IN THE HIGH COURT OF FIJI

AT SUVA

CIVIL JURISDICTION

CIVIL ACTION NO. 289 OF 1997

BETWEEN:

1. TELEVISION BROADCAST LTD
2. YEE JOY CO. LTD
Plaintiffs

AND:

1. YEE TING MAN
t/a Y.T. Man Store
2. SAI KIN YEE
t/a Modern Audio Centre
Defendants

n>

Mr. J. K. L. Maharaj for the Plaintiffs
Mr. V. Kapadia for the Defendants

DECISION

By notice of motion dated 10 September 1997 the defendants sought an Order that ex parte Order made herein dated 19 August 1997 be set aside.

A Writ of Summons herein was issued on 24 July 1997 and pursuant to the motion dated 4 August 1997 for, inter alia, Anton Pillar Order, I granted the following orders:

1. THAT the defendants deliver to the Senior Court Officer of the High Court, Suva, Mr. C.D. SINGH or to any officer appointed by him, assisted by a POLICE OFFICER, ALL THE CHINESE VIDEO TAPES in their possession until a further order of this Court and stay under his control and custody.

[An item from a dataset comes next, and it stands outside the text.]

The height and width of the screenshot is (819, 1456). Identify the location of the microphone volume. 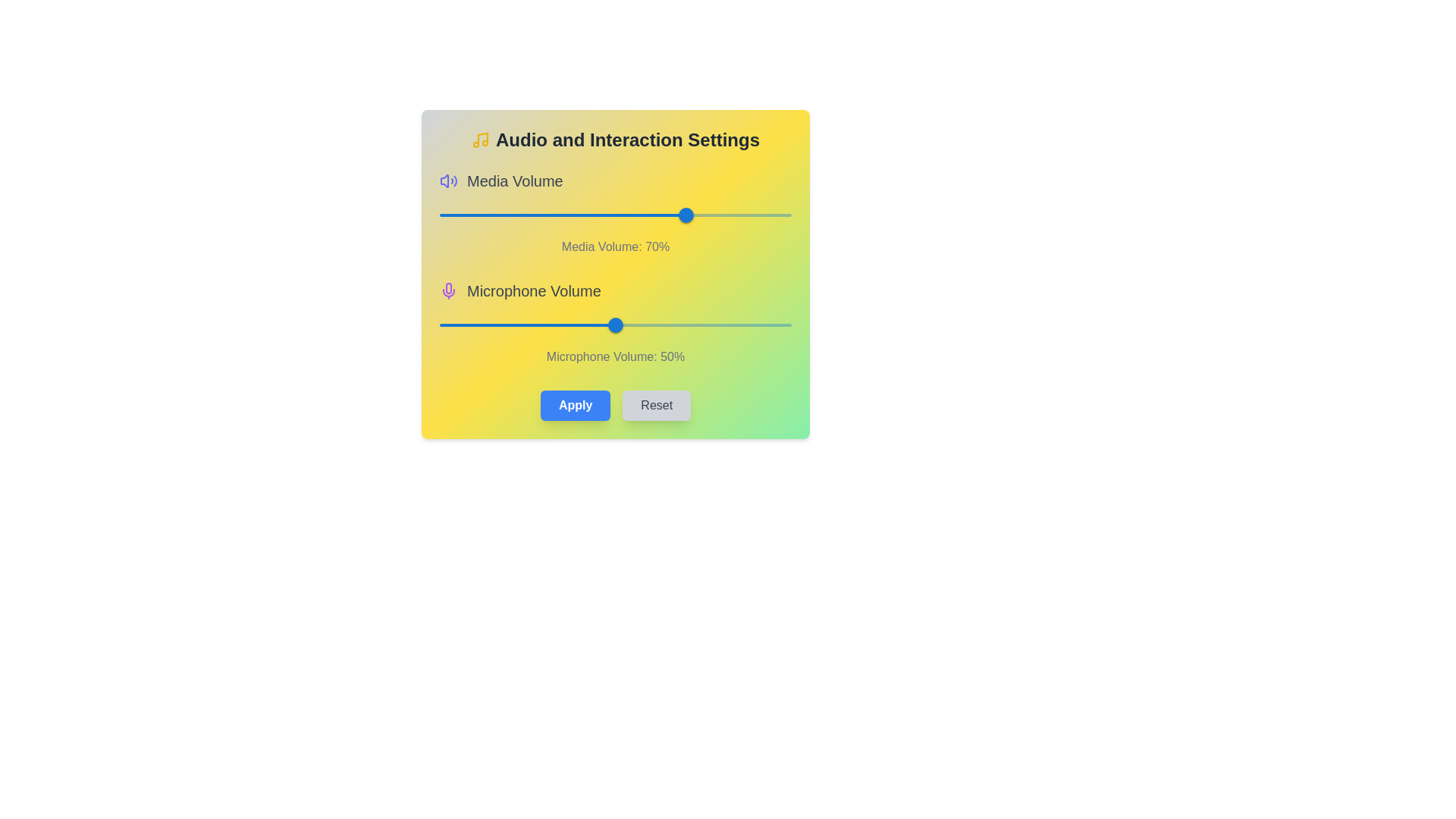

2. AND it is further ORDERED that the tapes delivered be screened at the High Court Registry at the Senior Court Officer's Chamber in the presence of the plaintiffs or their agents and the defendants or their agents if they so wish for the sole purpose of isolating the allegedly offending video tapes as evidence and the non-offending tapes to be returned to the defendants, as complained of in the substantive Writ of Summons filed and served in this matter.

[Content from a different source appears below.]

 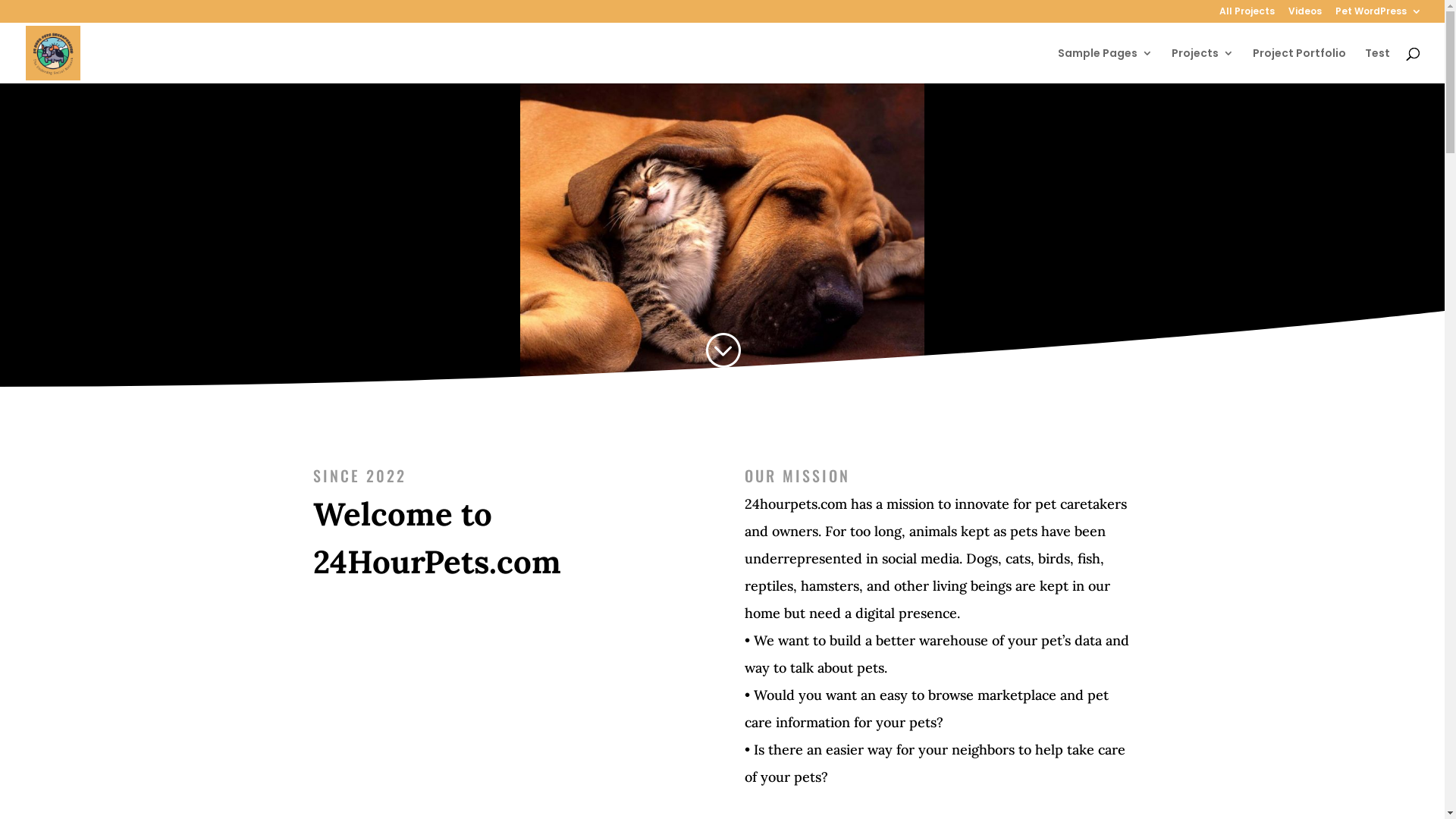 What do you see at coordinates (1298, 64) in the screenshot?
I see `'Project Portfolio'` at bounding box center [1298, 64].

3. IT IS FURTHER ORDERED that the defendants are restrained and an INTERIM INJUNCTION is granted restraining the defendants by themselves, their servants and agents or any of them or otherwise howsoever from manufacturing, duplicating, copying, renting out, selling or offering for sale, or causing to be duplicated, distributed, sold or offered for sale, rented out, and copied in Fiji all video tape material that are subject to the copyright, proprietary rights and interests of the plaintiffs in all such material. AND they are further restrained from interfering with the second defendant's private contractual rights with the first defendant in the video tape materials and contents until a further Order of this Court.

Defendants' contention

The ground on which Mr. Kapadia is seeking dissolution of the Order is that there are serious breaches of the requirement of an ex parte Anton Pillar Order.

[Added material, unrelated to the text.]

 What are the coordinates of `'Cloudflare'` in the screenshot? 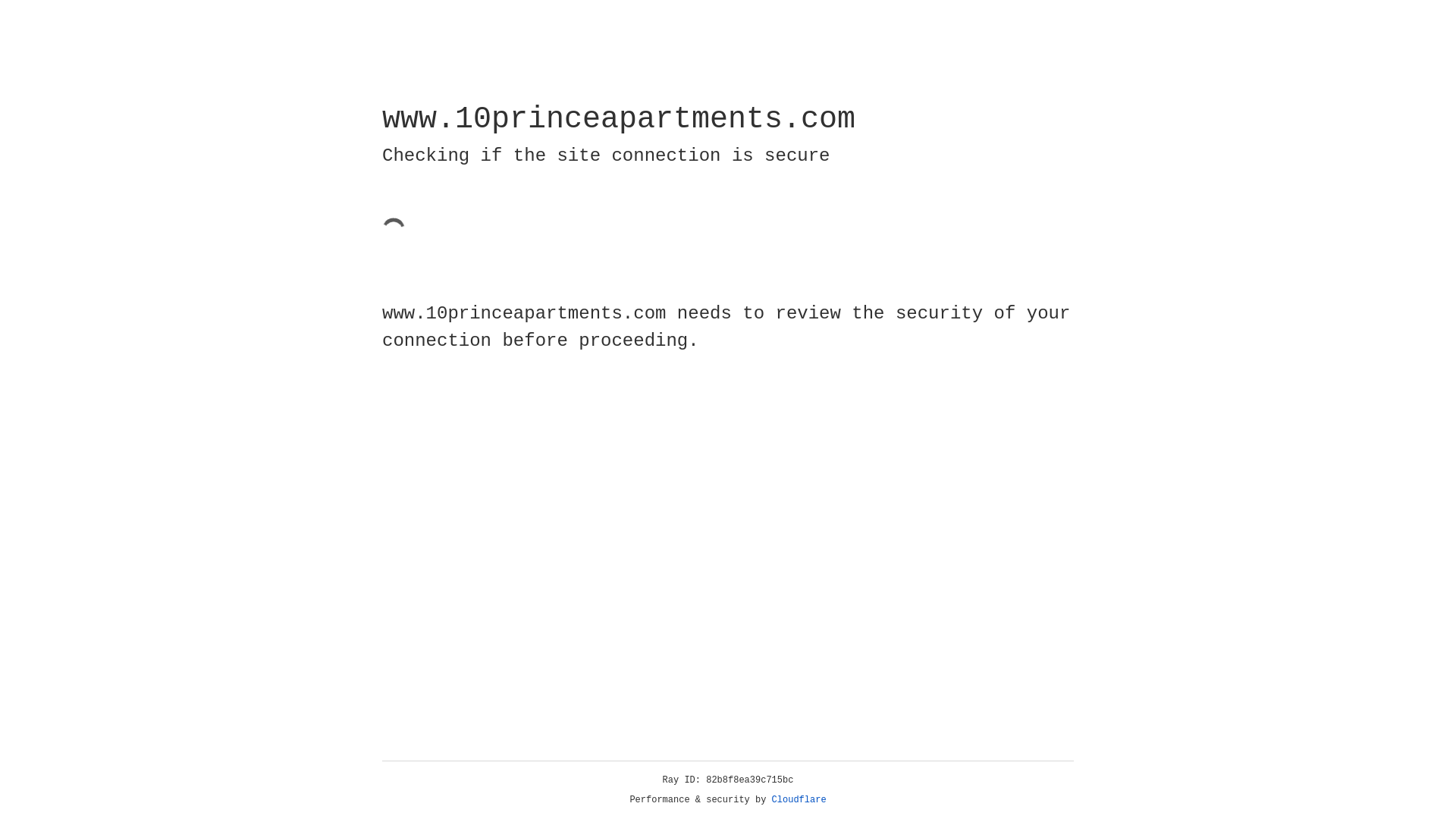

In his submission he states the law on the subject of Anton Pillar orders with particular reference to the cases of ANTON Pillar KG v MANUFACTURING PROCESSES LTD (1976) Ch 55, COLUMBIA PICTURE INDUSTRIES INC. v ROBINSON (1987) Ch. 38 and LOCK INTERNATIONAL PLC v BESWICK & ORS (1989) 1 WLR 1268. He emphasised the need for a full and frank disclosure of the case and to bring to the Court's attention everything that the defendants could possibly say.

On the facts Mr. Kapadia on page 2 of his submission states:

1.3 On the 20th August, 1997 pursuant to an Ex-Parte Order almost all of the Chinese videotapes of the Second Defendant were seized effectively shutting down the business of the Second Defendant for a few days. The First Defendant runs a grocery store and had only a few Chinese videotapes. After viewing the tapes in the High Court Registry, all of the tapes were released except for 213 videotapes out of which only 63 videotapes consisted of materials from the previous contract period between the Second Defendant and the TVBI Co Ltd. These 63 videotapes were found in the bedroom of the Second Defendant at his residence. The other 150 videotapes which are retained in the custody of the High Court Registry consists of videotapes over which other materials has been recorded not connected with the First Plaintiff but towards the end of those videotapes a logo of the First Plaintiff or an associate company appears for a few minutes when the new materials has ended.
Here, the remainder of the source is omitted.